Hormone Ratios Throughout the Menstrual Cycle
The ratios between these hormones shift dramatically throughout the cycle:
Follicular Phase
- Estradiol:Progesterone ratio: High (estradiol dominant)
- Estradiol:Testosterone ratio: Moderate
- Characterized by rising estradiol and low progesterone
Ovulatory Phase
- Estradiol:Progesterone ratio: Highest (peak estradiol)
- Estradiol:Testosterone ratio: Highest
- Characterized by peak estradiol and beginning progesterone rise
Luteal Phase
- Estradiol:Progesterone ratio: Low (progesterone dominant)
- Estradiol:Testosterone ratio: Moderate
- Characterized by high progesterone and moderate estradiol
Clinical Implications and Considerations
Timing of Measurements: Hormone levels should be interpreted in the context of cycle phase. For accurate assessment of ovarian reserve, FSH should be measured between days 2-4 of the cycle 6.
Measurement Methods: LC-MS/MS methods provide more accurate measurements than immunoassays, which have historically overestimated hormone levels, particularly testosterone in women 2.
Physiological Effects: The fluctuations in these hormones have significant effects on metabolism, fluid retention, and other physiological processes 7.
Hormone Binding: Sex hormone-binding globulin (SHBG) levels (reference range: 18-86 nmol/L) affect the bioavailability of these hormones and should be considered when interpreting total hormone levels 4.

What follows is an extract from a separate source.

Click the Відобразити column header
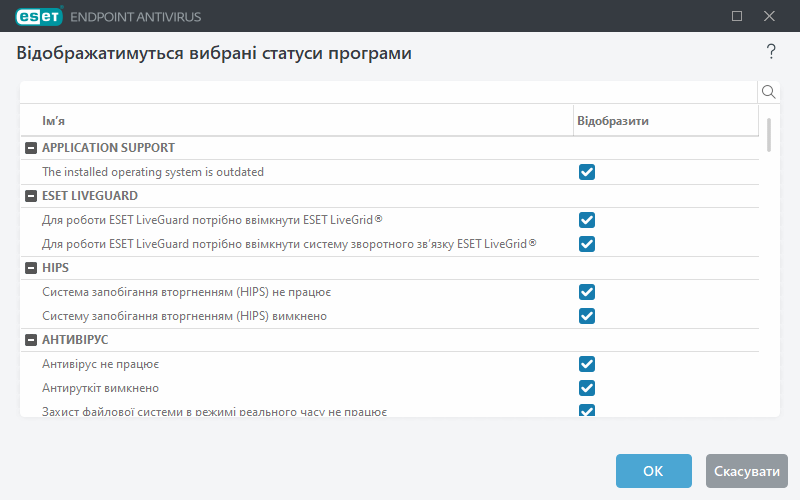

Age-Related Changes: Testosterone exhibits an age-related decline in premenopausal women, while SHBG remains relatively stable across age ranges 4.
Measurement Challenges: Due to the pulsatile nature of hormone release, particularly LH, the timing of blood sampling is crucial for proper characterization 6.
Common Pitfalls: Failure to consider cycle phase when interpreting hormone levels can lead to misdiagnosis. Similarly, using outdated reference ranges based on less accurate immunoassay methods may result in inappropriate clinical decisions.
By understanding these normal patterns and ratios, clinicians can better interpret hormone test results and identify abnormalities that may impact women's health and quality of life.